A baby born at home attended by a self-employed midwife died from natural causes, a Cork coroner found (6 November). This unavoidable tragedy has predictably elicited high-profile coverage. Yet similar events routinely occur in maternity hospitals without fanfare.
A Cork consultant obstetrician maintains that home-birth mothers should live within 20 minutes' drive of a hospital, while his Dublin colleague says 30 minutes is acceptable. Can they not agree? And how to factor in the traffic – heavy, medium or light? What about hospital-birth mothers, now that smaller maternity units are set to close? These closures will leave some women two hours' drive and more from their nearest maternity unit.
Such closures have been in gestation at the Institute of Obstetricians and Gynaecologists since 1999. Yet the institute refuses to countenance the idea that midwives, the specialists in normal birth, might run these units in their absence. Dr Peter Boylan has once again stressed the need, as he sees it, for home-birth services to be provided only by hospital midwives, that is, under his control and that of his colleagues.

◆ Given material:
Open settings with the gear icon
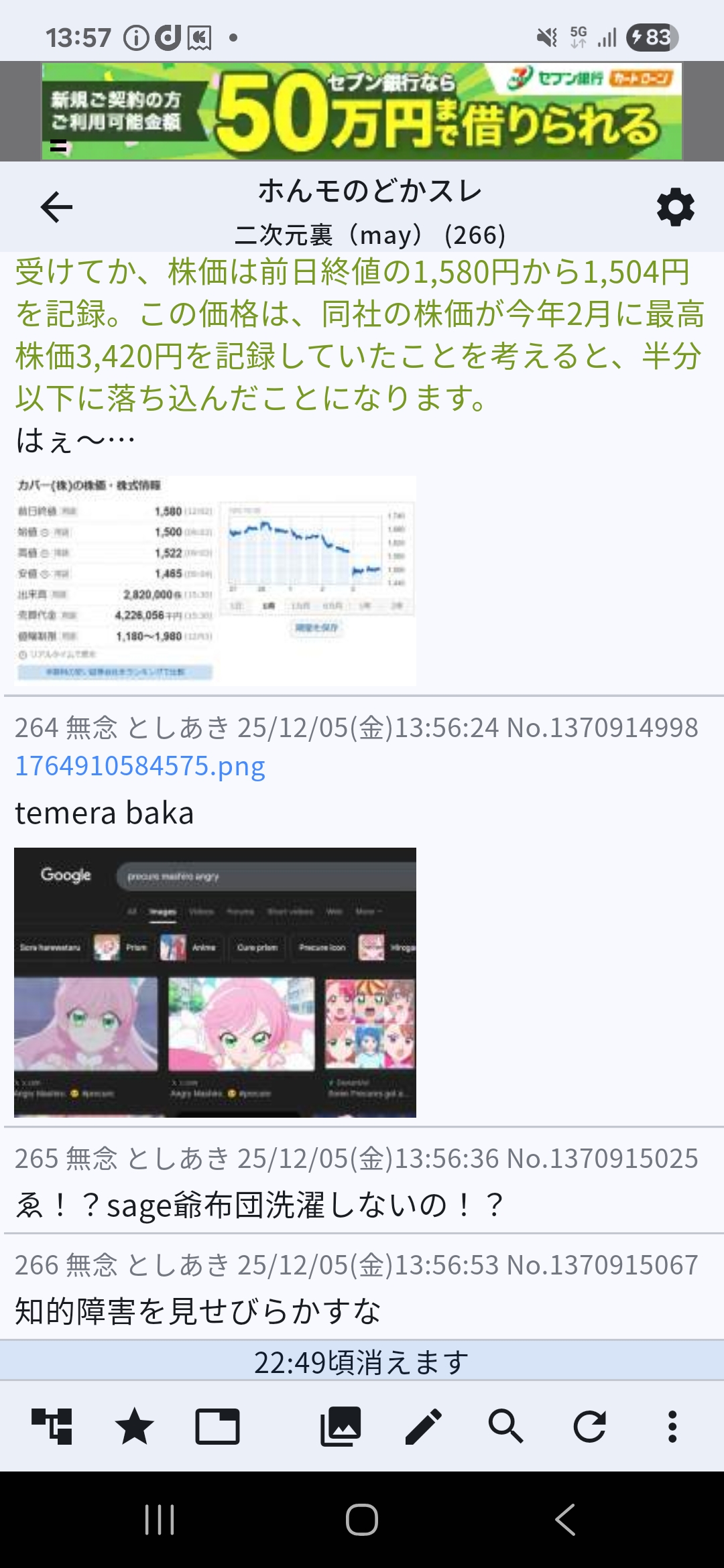This screenshot has width=724, height=1568. [x=675, y=207]
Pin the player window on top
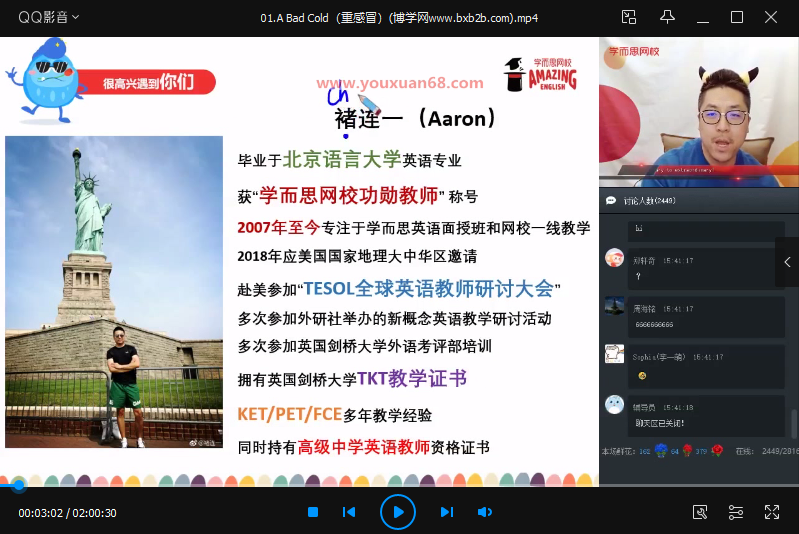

◆ Actions to take:
- A) In the text on home birth, list every drive time from a hospital or maternity unit that it mentions.
- B) According to the text on home birth, why will some women end up two hours' drive or more from their nearest maternity unit? Answer in one to three sentences.
- C) Pick up the text on home birth and maternity units after its final sentence and carry it forward.
The listing is separate material and unrelated to the text about home birth.

◆ Responses:
- A)
- 20 minutes' drive: the Cork consultant obstetrician's limit for home-birth mothers
- 30 minutes: the limit the Dublin colleague considers acceptable
- Two hours' drive and more: the distance some women will face from their nearest maternity unit

- B) Smaller maternity units are set to close. Those closures will leave some women two hours' drive or more from the nearest unit.

- C)
Yet in countries with more advanced systems of maternity care, such as Germany and the Netherlands, self-employed midwives are central to the services, as are freestanding midwifery clinics and birth centres.
Our super-centralised and hyper-interventionist maternity system has failed to deliver safe, high-quality care for women. Ireland's perinatal mortality rates are among the highest in the European Union. The bill for past adverse events incurred by Irish obstetricians reached €400m in 2004.
Irish maternity care needs a new direction. The medical prejudice towards autonomous midwifery care appears to reflect an unconscious drive to eliminate the competition. Self-employed midwives challenge the (male) medical monopoly over the services for birth. The market for private obstetrics is worth well in excess of €50m annually in Ireland. Just over 100 consultant obstetricians share the spoils.
Marie O'Connor,
42 Rathdown Road, Dublin 7.
I am sure that, if the list of deaths occurring in our maternity hospitals were to be highlighted, even half as much, as when these tragedies occur in home birthing people would be more informed.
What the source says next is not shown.